┌────────

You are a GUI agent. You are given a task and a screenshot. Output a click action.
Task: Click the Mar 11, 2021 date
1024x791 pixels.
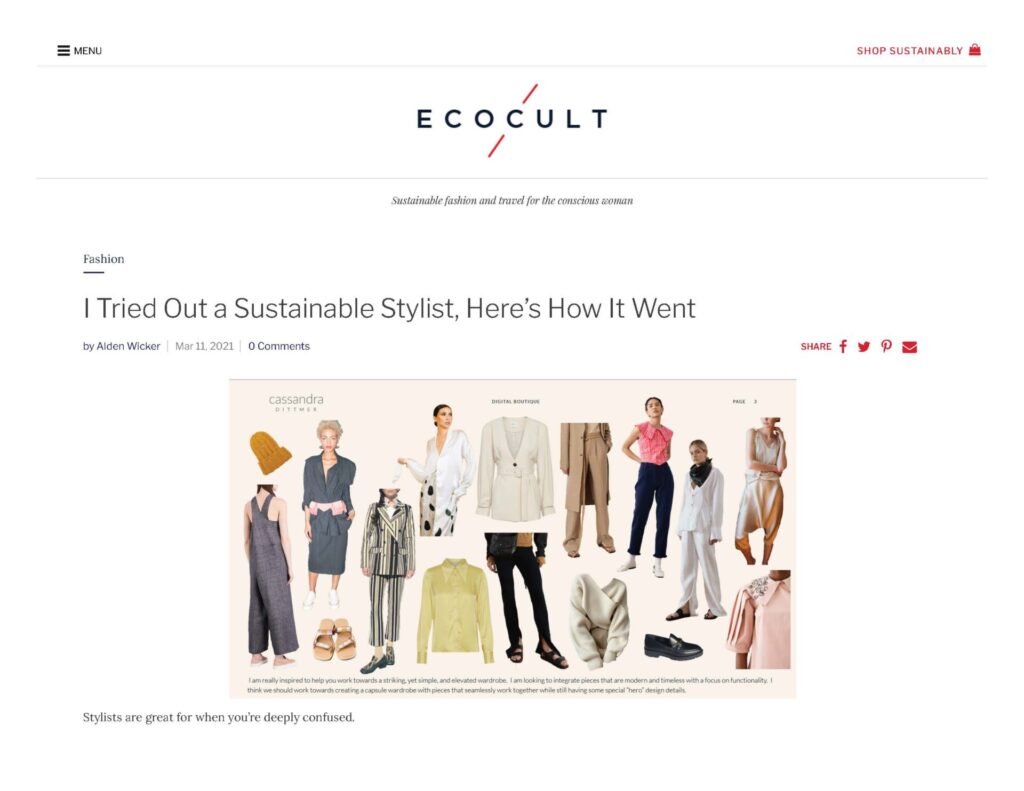pyautogui.click(x=204, y=346)
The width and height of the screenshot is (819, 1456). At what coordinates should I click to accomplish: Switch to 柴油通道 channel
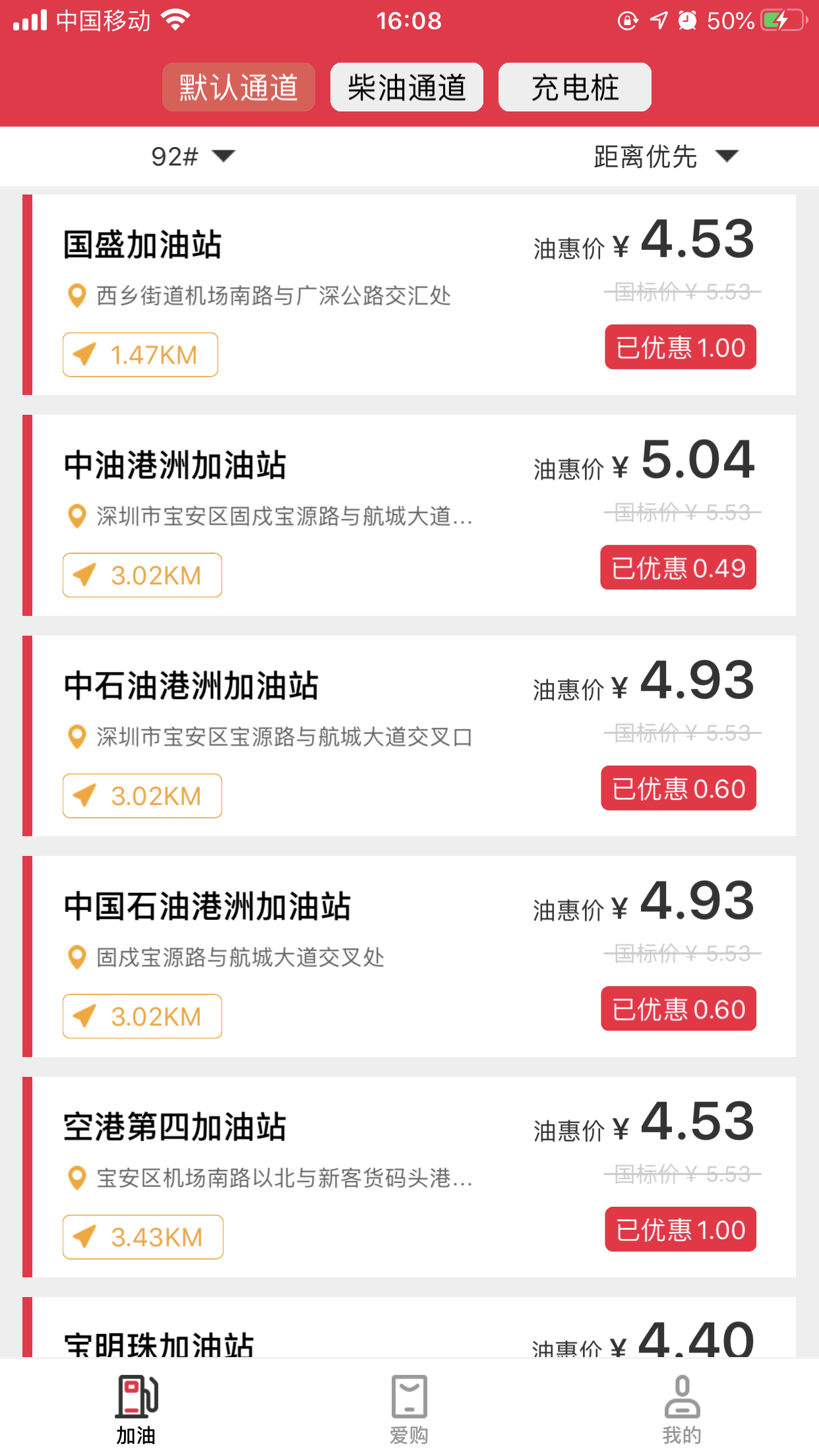tap(407, 88)
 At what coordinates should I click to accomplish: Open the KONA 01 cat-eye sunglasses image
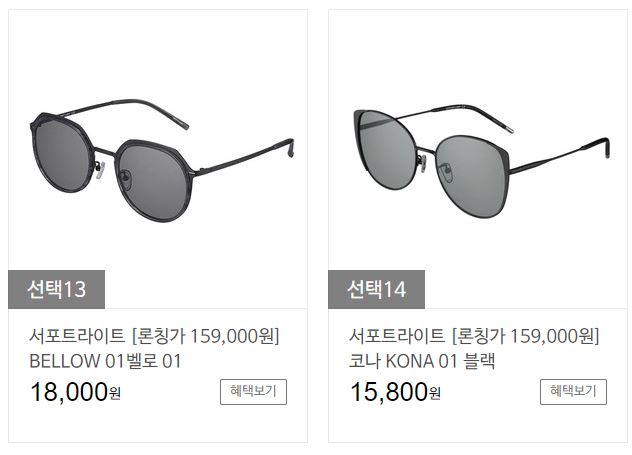click(482, 161)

└────────

STATED EXERCISE - Gather every line of the records above that contains the string "screenshot" and copy each one out in full. Case counts when matching.

ANSWER IN FULL -
You are a GUI agent. You are given a task and a screenshot. Output a click action.
The width and height of the screenshot is (819, 1456). At what coordinates should I click to accomplish: Switch to 柴油通道 channel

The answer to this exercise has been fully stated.